In order to find an entry comparable to what one would have expected to find in the Calendar for a prisoner (1) admitted to bail with 24 hours’ notice to police (or taking 24 hours to find bail), then (2) bailed, before (3) his bail being increased at committal, thus causing him to return to prison before (4) being freed again after putting in the increased bail, we need to identify a double bail entry in the Calendar (i.e. showing a prisoner being bailed twice) where the date the prisoner was received into custody was before the date of his committal for trial. As mentioned above, I have not been able to find a single such entry, despite examining Calendars over a number of years, which leads me to conclude that such short-term liberty on bail between remand and committal hearings was not recorded at all in the Calendar.

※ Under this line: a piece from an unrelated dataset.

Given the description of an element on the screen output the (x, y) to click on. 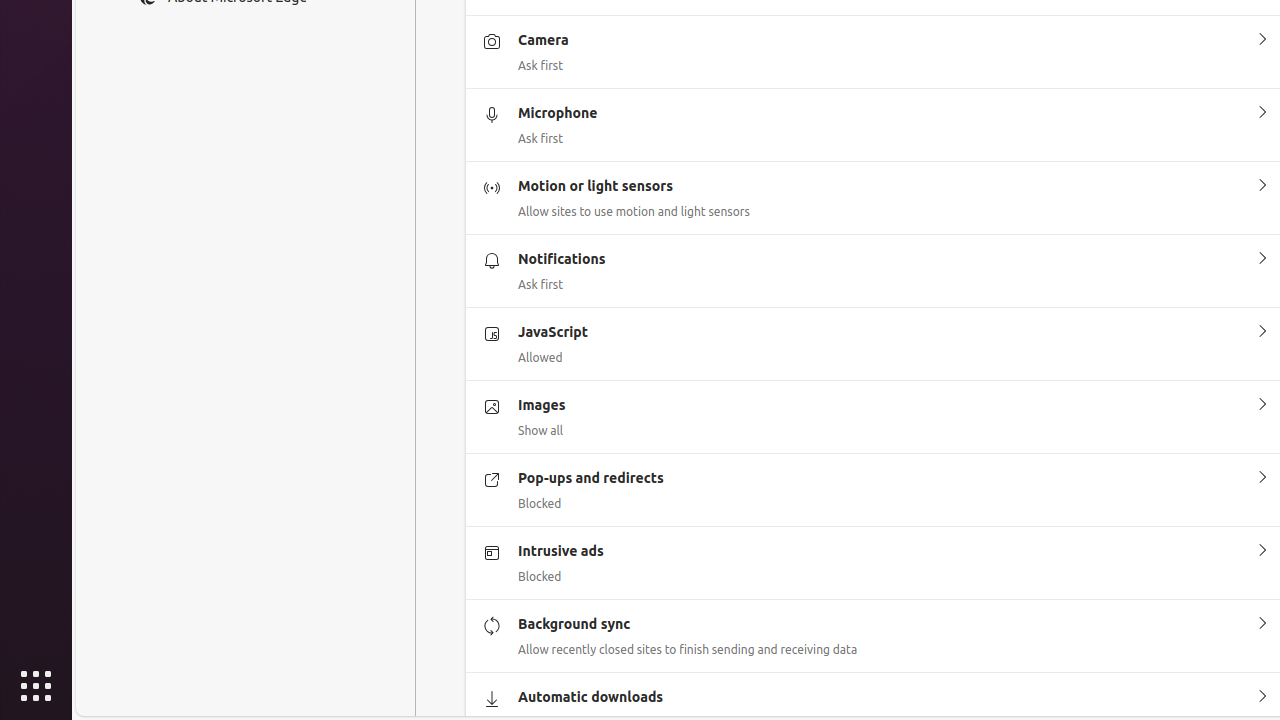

Thus one would NOT expect to find either of the following entries:
“Francis Tumblety
Bailed at Police Court
Bailed, 16th November 1888”
“Francis Tumblety
Bailed, 8th November 1888
Bailed, 16th November 1888”
These are simply not in the format of the Calendar. The only way we would see such a thing would be if the date of 16th November 1888 was the original set date of Tumblety’s trial (assuming that the trial was then adjourned, so that Tumblety would have surrendered into custody and then been bailed - but in that scenario the wording would usually be "Bailed in Court, 16th November 1888").
Conclusion (part 2)
In other words, my submission is that it is not possible from the information in the Central Criminal Court Calendar to state with any certainty whether Tumblety was in prison or out on bail at any date from 8 November to 14 November. There is no procedural reason why Tumblety could not have been bailed on 8 November and, if he had been, we would not expect to find any mention of it in the Calendar.